● **Task objective**
Copy everything in the notebook excerpt from "tqdm.pandas()" down to "return generate_for_prompt(prod_prompt(diff))", changing "generate_commit_message_prod" to "generate_commit_message" wherever it appears.

### How to run

* Install libraries using the cell below (for grazie-api-gateway-client you will have to add a custom JB repository)
* Put the production prompt to file `data/prod_prompt.txt`
* Environment variables:
    - `GRAZIE_API_JWT_TOKEN` -- JWT token for grazie (check `api_wrappers/grazie_wrapper.py` to adjust the client initialization if necessary)
    - `HF_TOKEN` -- should _not_ be required; however, if it is, set it to a valid Hugging Face token

In [1]:
# !pip install grazie-api-gateway-client
# !pip install tqdm
# !pip install pandas
# !pip install datasets

In [2]:
from api_wrappers.grazie_wrapper import generate_for_prompt
from api_wrappers.hf_data_loader import load_full_commit_with_predictions_as_pandas
from tqdm import tqdm

tqdm.pandas()

In [3]:
with open("data/prod_prompt.txt") as f:
	PROD_PROMPT = f.read().strip()

def prod_prompt(diff):
	return PROD_PROMPT.replace("$diff", diff).replace("$text", "")

def generate_commit_message_prod(diff):
	return generate_for_prompt(prod_prompt(diff))

In [4]:
generate_commit_message_prod("TEST")

"Certainly! I'll need to see the specific code differences (diffs) you would like to have summarized into a commit message. Please provide the diffs so I can assist you properly."

● **Raw data**
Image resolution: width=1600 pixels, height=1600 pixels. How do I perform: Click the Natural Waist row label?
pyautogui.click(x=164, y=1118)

● **Solution**
tqdm.pandas()

In [3]:
with open("data/prod_prompt.txt") as f:
	PROD_PROMPT = f.read().strip()

def prod_prompt(diff):
	return PROD_PROMPT.replace("$diff", diff).replace("$text", "")

def generate_commit_message(diff):
	return generate_for_prompt(prod_prompt(diff))